Queen Sugar is an intriguing new novel about Charley, an African American woman who unexpectedly inherits a sugarcane farm in Louisiana. http://nataliebaszile.com/book/. The author, Natalie Baszile, is not a Louisiana native. Her father was born in southern Louisiana, and much of his extended family still lives there. But while she often visited on vacations and holidays, Natalie grew up in Southern California and currently lives in San Francisco. She comes to writing as a scholar, the recipient of numerous fellowships and awards, having studied at UCLA and Warren Wilson College. So even though she writes about the South, she is not a “typical” Southern woman.

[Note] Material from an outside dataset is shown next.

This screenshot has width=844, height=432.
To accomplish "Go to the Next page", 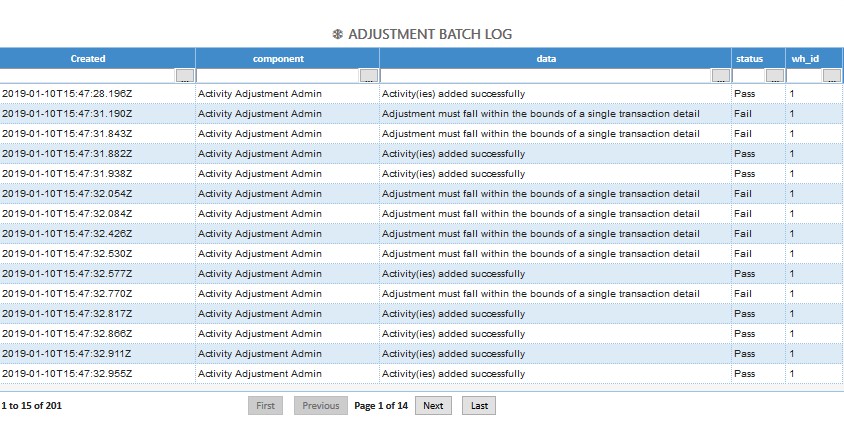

When I asked if she considered herself a Southern woman, she replied, “I have a Southern Heart.” Indeed she does. And at the end of the day, that Southern Heart is what unites us as Southern women; that spirit not defined by zip code, politics, race, religion, socioeconomics, or any of a number of other tiresome labels.
In Queen Sugar, Ms. Baszile portrays the South as She really is. She has no truck with stereotypes and plows deliberately through to the underlying truths about the lives of her characters. Through Charley’s eyes, we experience the outlandish beauty of the South as well as its senseless injustices. We feel the gravitational pull of Southern family bonds and the joys of unexpected friendships. We are outfoxed by the seductive Southern charm that blankets pain with an illusory veil. We confront our unrecognized prejudices. And through Charley’s trials, we witness the outrageous persistence of Southern women in the face of hardship.
Here is one of my favorite passages from the book: “Because life should be as simple as a bucket of fish caught a few miles offshore and a van full of produce bought at a roadside stand. It should be as sweet as a cube of melon the color of your heart.” (Ch. 6)
This is not a book review. But Queen Sugar goes on my list of favorites. If you’re looking for a beautifully written story with an engaging plot that presents an authentic picture of the present-day South, here it is. It’s an honor to claim Natalie Baszile in the sisterhood of Real Southern Women.